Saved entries
★ ★ ★

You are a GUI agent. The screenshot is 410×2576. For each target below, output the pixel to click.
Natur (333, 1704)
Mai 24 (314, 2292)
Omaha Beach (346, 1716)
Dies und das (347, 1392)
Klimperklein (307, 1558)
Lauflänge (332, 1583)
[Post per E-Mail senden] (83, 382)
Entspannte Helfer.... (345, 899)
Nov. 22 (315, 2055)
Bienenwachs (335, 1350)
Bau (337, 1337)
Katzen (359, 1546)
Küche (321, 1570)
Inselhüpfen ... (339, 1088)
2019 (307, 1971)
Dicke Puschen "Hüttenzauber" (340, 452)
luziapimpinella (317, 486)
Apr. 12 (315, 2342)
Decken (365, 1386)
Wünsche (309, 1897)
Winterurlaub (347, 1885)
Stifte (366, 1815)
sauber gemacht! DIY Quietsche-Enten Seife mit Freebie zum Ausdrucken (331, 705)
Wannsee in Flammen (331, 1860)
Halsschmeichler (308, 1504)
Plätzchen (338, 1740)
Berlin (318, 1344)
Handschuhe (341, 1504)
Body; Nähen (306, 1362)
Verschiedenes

★ ★ ★

The result should consist solely of the lines from the one that contains "sauber gemacht! DIY" to the last line of the records above, reproduced exactly.

_OUTPUT FOR THIS TASK:_
sauber gemacht! DIY Quietsche-Enten Seife mit Freebie zum Ausdrucken (331, 705)
Wannsee in Flammen (331, 1860)
Halsschmeichler (308, 1504)
Plätzchen (338, 1740)
Berlin (318, 1344)
Handschuhe (341, 1504)
Body; Nähen (306, 1362)
Verschiedenes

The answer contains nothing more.